Removes up to n elements from the head and returns them as an array (fewer if the list is shorter). Includes zero-copy fast paths.

import { MutableList } from "effect"
const list = MutableList.make<number>()
MutableList.appendAll(list, [1, 2, 3, 4, 5])
console.log(MutableList.takeN(list, 3)) // => [1, 2, 3]
console.log(MutableList.takeN(list, 10)) // => [4, 5]
console.log(MutableList.takeN(list, 1)) // => []

Drops up to n elements from the head without returning them. If n <= 0 or the list is empty it does nothing; if n >= length the list is cleared. Returns void.

import { MutableList } from "effect"
const list = MutableList.make<number>()
MutableList.appendAll(list, [1, 2, 3, 4, 5])
MutableList.takeNVoid(list, 2)
console.log(MutableList.toArray(list)) // => [3, 4, 5]

Removes and returns every element as an array, leaving the list empty. Equivalent to takeN(list, list.length).

import { MutableList } from "effect"
const list = MutableList.make<string>()
MutableList.appendAll(list, ["a", "b", "c"])
console.log(MutableList.takeAll(list)) // => ["a", "b", "c"]
console.log(list.length) // => 0

Copies all current elements into a new array without modifying the list — a snapshot that leaves the list intact (contrast with takeAll).

import { MutableList } from "effect"
const list = MutableList.make<number>()
MutableList.appendAll(list, [1, 2, 3])
console.log(MutableList.toArray(list)) // => [1, 2, 3]
console.log(list.length) // => 3 (still there)

Copies up to n elements from the head into a new array without modifying the list. Use it to inspect a bounded prefix.

import { MutableList } from "effect"
const list = MutableList.make<number>()
MutableList.appendAll(list, [10, 20, 30, 40])
console.log(MutableList.toArrayN(list, 2)) // => [10, 20]
console.log(list.length) // => 4 (unchanged)

An in-place key-value map. It pairs a native Map for ordinary JavaScript keys with hash buckets for keys implementing Effect Equal / Hash, so structural and referential keys can coexist. Mutating operations change the same instance and return it for piping.

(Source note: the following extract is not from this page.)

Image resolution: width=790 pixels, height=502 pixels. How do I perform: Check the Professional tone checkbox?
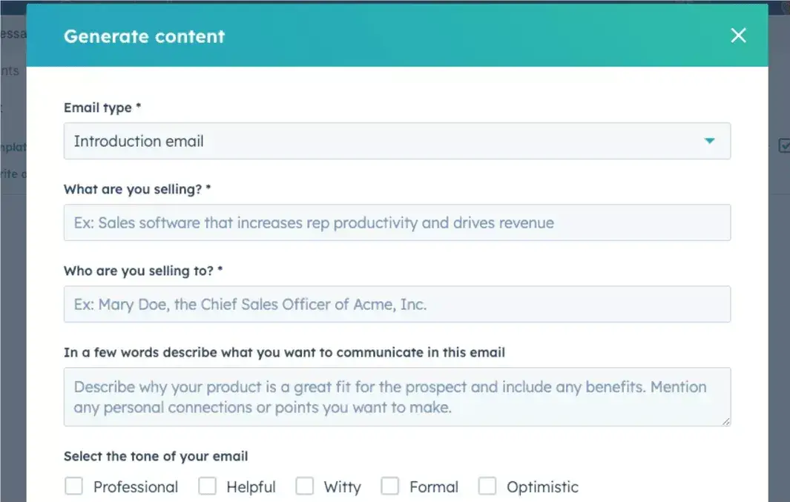click(x=73, y=486)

import { MutableHashMap } from "effect"
const map = MutableHashMap.empty<string, number>()
MutableHashMap.set(map, "count", 1)
MutableHashMap.set(map, "count", 2) // overwrites
console.log(MutableHashMap.get(map, "count")) // => Option.some(2)

Keys are matched with the same Equal / Hash rules as the immutable HashMap, so values implementing Equal are compared structurally — mutating a structural key after insertion can break future lookups if its hash changes.

A mutable map of K to V, iterable as [key, value] pairs, Pipeable, and Inspectable. Reports size in O(1).

import { MutableHashMap } from "effect"
const map: MutableHashMap.MutableHashMap<string, number> = MutableHashMap.make(
["a", 1],
["b", 2]
)
console.log(Array.from(map)) // => [["a", 1], ["b", 2]]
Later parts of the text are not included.